### What you need to do:
Which lines of the data below hold "column"? Copy each of them.

(Saved entries)
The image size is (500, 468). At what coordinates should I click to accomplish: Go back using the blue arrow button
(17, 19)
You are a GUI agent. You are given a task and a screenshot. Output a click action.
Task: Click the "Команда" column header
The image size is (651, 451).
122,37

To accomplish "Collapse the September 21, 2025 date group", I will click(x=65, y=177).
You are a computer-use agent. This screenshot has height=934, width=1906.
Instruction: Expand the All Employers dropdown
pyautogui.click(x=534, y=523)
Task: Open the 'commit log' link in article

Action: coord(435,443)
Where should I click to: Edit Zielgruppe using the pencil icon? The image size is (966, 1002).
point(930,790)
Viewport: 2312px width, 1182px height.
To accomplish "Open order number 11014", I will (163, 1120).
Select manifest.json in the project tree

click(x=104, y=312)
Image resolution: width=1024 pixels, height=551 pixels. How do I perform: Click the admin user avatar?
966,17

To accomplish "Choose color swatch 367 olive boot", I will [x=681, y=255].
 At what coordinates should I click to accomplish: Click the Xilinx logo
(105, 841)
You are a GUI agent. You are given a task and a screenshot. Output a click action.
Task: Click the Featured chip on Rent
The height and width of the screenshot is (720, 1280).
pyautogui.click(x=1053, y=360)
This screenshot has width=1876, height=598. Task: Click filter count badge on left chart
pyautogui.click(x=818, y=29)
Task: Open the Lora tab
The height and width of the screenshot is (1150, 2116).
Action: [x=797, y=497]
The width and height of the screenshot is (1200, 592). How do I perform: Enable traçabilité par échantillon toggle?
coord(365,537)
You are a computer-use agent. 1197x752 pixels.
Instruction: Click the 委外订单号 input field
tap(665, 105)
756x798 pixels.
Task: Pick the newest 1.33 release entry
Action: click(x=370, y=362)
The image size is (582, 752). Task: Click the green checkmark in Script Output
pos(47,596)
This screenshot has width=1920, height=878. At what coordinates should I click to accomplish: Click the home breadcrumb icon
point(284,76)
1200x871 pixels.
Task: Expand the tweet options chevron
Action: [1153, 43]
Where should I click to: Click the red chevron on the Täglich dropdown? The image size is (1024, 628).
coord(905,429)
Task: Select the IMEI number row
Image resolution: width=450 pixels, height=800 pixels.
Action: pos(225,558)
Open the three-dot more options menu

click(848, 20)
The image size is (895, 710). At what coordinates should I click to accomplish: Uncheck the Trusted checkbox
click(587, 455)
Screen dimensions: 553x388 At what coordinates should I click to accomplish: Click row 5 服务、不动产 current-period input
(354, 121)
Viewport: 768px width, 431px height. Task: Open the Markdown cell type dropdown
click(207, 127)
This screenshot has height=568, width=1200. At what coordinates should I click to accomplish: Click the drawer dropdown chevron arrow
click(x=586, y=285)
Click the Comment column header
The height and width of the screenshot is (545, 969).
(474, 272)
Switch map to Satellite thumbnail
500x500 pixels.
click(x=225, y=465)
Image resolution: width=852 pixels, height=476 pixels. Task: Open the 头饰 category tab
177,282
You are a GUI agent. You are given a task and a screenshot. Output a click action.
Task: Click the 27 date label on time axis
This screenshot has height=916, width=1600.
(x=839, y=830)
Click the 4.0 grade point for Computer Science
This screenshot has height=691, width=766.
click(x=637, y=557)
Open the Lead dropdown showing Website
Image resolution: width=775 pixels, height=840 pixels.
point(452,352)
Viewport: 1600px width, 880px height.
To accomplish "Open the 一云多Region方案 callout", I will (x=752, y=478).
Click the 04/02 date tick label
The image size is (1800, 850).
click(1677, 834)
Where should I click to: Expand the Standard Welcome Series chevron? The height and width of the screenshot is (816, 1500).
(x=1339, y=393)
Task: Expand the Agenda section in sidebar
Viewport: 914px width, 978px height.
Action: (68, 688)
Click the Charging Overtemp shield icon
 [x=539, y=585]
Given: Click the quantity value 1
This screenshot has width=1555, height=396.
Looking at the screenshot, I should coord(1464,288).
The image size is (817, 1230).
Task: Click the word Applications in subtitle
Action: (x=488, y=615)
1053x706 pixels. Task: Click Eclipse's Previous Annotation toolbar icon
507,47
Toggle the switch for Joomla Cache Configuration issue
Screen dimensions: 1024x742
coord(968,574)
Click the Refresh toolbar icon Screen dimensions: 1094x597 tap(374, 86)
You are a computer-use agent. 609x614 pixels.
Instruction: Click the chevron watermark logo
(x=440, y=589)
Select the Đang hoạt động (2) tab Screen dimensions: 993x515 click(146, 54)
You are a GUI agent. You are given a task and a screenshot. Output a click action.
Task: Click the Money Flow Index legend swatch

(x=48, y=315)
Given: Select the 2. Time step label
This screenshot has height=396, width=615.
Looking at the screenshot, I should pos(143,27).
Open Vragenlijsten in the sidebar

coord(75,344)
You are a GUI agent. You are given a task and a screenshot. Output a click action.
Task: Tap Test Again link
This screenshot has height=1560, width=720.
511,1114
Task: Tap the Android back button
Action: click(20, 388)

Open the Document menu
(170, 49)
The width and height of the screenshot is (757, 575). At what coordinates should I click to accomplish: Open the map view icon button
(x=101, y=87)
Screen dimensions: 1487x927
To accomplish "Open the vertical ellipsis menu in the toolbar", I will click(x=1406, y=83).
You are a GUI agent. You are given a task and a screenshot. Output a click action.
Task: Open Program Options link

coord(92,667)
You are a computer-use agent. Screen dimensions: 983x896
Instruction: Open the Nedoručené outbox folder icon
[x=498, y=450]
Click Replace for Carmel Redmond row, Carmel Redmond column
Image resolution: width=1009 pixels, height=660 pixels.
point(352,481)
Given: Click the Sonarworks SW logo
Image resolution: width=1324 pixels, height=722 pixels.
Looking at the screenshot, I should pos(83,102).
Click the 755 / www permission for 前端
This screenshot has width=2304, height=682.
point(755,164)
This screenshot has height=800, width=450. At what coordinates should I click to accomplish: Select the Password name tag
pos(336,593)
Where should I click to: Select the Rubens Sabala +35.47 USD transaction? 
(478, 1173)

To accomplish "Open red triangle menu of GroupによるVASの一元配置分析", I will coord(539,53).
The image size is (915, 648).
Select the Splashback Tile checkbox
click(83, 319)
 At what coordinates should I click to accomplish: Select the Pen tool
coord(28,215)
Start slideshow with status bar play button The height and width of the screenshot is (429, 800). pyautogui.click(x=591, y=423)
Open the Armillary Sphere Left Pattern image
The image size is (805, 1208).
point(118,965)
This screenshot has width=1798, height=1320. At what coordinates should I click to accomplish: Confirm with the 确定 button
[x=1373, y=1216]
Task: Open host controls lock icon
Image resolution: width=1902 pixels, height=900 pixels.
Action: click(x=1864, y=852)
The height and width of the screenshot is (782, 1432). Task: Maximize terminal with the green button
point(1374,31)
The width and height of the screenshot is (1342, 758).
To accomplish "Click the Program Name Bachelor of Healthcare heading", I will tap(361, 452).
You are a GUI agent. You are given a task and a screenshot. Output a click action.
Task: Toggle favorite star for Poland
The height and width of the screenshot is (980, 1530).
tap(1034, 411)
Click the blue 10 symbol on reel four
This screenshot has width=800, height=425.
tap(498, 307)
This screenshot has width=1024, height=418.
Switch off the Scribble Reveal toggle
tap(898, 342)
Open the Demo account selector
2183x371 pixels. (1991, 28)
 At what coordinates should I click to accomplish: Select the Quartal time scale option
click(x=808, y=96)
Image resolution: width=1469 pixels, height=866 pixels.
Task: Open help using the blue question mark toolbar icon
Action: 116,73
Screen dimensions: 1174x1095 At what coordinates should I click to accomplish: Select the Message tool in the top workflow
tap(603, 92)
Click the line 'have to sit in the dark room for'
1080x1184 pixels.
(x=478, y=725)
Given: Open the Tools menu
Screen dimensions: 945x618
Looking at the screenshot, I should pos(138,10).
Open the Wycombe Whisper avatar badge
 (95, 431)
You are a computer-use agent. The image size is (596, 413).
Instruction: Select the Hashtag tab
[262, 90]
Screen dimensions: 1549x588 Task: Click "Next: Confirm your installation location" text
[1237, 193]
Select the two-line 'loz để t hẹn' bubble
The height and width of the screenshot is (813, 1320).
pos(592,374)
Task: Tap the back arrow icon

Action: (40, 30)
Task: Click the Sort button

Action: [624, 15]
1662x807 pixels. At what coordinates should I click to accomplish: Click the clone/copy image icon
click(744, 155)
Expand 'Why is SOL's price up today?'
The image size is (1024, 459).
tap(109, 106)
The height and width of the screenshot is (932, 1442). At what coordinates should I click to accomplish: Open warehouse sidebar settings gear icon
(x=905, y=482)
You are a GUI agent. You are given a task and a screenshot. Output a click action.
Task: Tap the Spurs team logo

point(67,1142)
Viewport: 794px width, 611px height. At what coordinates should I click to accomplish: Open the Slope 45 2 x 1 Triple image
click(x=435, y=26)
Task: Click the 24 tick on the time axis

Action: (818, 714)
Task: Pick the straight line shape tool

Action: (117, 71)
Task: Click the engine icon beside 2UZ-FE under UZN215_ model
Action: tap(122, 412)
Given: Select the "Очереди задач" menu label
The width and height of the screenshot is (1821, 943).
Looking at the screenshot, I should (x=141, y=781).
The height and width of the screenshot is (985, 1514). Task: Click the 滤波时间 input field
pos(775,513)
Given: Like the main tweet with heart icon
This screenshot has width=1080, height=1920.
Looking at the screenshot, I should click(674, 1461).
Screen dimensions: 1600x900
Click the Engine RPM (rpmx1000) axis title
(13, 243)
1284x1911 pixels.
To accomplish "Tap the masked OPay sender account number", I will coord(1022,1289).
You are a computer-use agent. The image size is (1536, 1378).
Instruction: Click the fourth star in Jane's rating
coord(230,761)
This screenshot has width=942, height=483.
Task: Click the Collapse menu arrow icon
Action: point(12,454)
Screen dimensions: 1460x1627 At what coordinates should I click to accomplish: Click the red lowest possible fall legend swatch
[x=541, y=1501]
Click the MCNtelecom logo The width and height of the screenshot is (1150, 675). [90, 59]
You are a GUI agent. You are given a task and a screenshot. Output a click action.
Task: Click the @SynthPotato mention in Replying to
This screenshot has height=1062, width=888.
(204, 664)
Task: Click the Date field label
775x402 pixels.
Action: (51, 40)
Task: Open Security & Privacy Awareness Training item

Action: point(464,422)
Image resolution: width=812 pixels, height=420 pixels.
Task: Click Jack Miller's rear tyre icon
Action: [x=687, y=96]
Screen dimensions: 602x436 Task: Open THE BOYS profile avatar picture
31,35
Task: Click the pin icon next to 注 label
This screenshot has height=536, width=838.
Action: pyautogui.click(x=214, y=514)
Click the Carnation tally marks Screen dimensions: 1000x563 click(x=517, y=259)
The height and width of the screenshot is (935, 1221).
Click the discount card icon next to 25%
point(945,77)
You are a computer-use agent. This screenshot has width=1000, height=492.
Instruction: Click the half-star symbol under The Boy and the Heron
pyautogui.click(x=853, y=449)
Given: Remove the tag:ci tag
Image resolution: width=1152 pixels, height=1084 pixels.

### Solution to this task:
Task: Click the "Команда" column header
Click the Comment column header
Click Replace for Carmel Redmond row, Carmel Redmond column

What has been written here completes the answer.